Brighton Public Library - Our History

Old Library

Our History

Brighton has proudly managed a library since 1859; eight years before John A. MacDonald led Canada into confederation and almost a half century before The Ontario Library Association was formed in 1901. Brighton Township also maintained a municipal library. 

The original library and its property were turned over to the Mechanics Institute and Library Association in 1869. The Mechanics Institutes were educational centres formed to provide technical adult learning opportunities particularly for working men. In 1899 this group and its assets were re-organized into a Public Library. It boasted 100 members and held 800 books. In the last century or more the Brighton Library has moved several times in the downtown business section. For a short time it occupied a room in the old town hall and often shared space with local business while facing both good times and bad. 

A Community Effort

More than once the efforts and imagination of dedicated groups of citizens, volunteers and library board members were called upon to find a way to ensure the library's growth and well-being.
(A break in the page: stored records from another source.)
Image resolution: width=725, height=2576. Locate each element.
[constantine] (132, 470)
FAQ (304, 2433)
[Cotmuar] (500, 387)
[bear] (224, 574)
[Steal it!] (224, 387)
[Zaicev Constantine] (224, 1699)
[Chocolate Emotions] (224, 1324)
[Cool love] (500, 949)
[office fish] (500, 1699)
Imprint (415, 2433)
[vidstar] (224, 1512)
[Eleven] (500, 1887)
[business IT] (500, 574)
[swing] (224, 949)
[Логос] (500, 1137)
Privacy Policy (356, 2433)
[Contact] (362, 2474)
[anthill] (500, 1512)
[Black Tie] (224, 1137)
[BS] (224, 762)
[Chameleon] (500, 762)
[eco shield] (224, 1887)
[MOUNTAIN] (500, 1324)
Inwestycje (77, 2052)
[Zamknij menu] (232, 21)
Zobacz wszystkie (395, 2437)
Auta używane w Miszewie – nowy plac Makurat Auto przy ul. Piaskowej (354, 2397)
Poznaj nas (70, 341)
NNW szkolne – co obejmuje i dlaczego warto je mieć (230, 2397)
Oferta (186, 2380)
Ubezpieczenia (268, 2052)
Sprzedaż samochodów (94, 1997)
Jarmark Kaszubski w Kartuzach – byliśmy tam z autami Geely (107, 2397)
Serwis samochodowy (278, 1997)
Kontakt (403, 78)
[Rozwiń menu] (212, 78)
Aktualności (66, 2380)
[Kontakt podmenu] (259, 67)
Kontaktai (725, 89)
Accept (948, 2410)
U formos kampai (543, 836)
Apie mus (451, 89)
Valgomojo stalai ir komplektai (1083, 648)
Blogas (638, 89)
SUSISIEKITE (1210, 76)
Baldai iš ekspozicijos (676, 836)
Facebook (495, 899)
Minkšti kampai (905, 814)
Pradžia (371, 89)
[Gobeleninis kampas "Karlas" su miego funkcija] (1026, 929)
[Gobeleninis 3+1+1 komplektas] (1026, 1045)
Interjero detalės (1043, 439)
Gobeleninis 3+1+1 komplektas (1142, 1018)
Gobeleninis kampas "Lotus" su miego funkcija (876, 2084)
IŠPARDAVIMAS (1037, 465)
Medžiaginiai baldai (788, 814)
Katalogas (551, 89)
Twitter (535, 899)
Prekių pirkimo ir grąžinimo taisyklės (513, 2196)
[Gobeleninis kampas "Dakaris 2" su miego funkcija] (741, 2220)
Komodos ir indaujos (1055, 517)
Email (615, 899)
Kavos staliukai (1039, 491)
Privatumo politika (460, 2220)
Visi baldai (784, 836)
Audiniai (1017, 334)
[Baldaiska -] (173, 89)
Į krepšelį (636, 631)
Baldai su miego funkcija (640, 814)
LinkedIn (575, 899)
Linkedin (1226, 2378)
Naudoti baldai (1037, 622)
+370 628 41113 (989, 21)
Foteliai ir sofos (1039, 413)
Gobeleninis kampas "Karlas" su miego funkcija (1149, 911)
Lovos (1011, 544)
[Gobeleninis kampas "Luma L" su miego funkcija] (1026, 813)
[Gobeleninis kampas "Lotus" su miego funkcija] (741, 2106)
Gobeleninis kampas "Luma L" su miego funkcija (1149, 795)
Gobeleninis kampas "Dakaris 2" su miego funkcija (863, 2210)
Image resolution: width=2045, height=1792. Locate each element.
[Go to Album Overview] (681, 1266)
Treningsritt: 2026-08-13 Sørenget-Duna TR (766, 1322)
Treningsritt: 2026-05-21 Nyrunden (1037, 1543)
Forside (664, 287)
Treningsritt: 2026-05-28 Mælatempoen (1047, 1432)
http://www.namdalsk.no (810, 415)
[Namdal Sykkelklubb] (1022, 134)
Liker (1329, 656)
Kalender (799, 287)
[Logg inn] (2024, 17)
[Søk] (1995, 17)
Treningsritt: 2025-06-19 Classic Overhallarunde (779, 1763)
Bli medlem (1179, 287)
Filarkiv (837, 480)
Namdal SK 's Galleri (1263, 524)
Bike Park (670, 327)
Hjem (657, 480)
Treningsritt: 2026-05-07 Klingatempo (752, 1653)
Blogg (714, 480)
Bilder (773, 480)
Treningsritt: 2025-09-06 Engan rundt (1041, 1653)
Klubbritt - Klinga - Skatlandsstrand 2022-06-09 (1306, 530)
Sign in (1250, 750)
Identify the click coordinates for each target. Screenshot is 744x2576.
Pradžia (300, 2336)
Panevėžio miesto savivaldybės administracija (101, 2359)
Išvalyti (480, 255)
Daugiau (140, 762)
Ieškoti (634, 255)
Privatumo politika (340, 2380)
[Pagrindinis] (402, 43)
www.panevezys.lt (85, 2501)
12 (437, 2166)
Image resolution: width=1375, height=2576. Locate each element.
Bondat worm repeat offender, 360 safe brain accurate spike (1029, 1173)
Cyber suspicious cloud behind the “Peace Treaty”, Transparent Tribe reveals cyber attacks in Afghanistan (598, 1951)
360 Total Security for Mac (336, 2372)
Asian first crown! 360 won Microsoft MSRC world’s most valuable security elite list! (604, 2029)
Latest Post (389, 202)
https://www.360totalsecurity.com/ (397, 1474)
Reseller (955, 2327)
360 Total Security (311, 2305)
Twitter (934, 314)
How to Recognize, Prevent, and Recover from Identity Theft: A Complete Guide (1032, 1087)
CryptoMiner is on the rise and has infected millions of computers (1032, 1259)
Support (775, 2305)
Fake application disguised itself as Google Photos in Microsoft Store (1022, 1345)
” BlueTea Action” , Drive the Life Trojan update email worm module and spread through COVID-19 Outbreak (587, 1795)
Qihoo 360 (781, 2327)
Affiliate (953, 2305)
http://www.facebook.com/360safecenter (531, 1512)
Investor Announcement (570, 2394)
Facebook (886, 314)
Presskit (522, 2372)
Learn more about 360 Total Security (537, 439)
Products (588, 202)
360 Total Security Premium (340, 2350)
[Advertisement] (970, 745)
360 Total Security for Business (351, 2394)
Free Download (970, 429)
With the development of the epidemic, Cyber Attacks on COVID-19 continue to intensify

In 1967 the local Legion announced that their Centennial project was to provide a new building for the library and aided by the local Lions Club and volunteers, the library found itself with a new home next to the Post Office. As the demand for services grew, the library was unable to continue to provide those services from this location and in 1994 moved to the new municipal building on Alice Street where it remains until this day. 

In 2018, our renovated and expanded space opened at 35 Alice St.  We now have a dedicated program room that is available to community groups, plus plenty of soft seating, study areas and places to plug in and power up.


More information on the history of Brighton and the library is available in the reference section.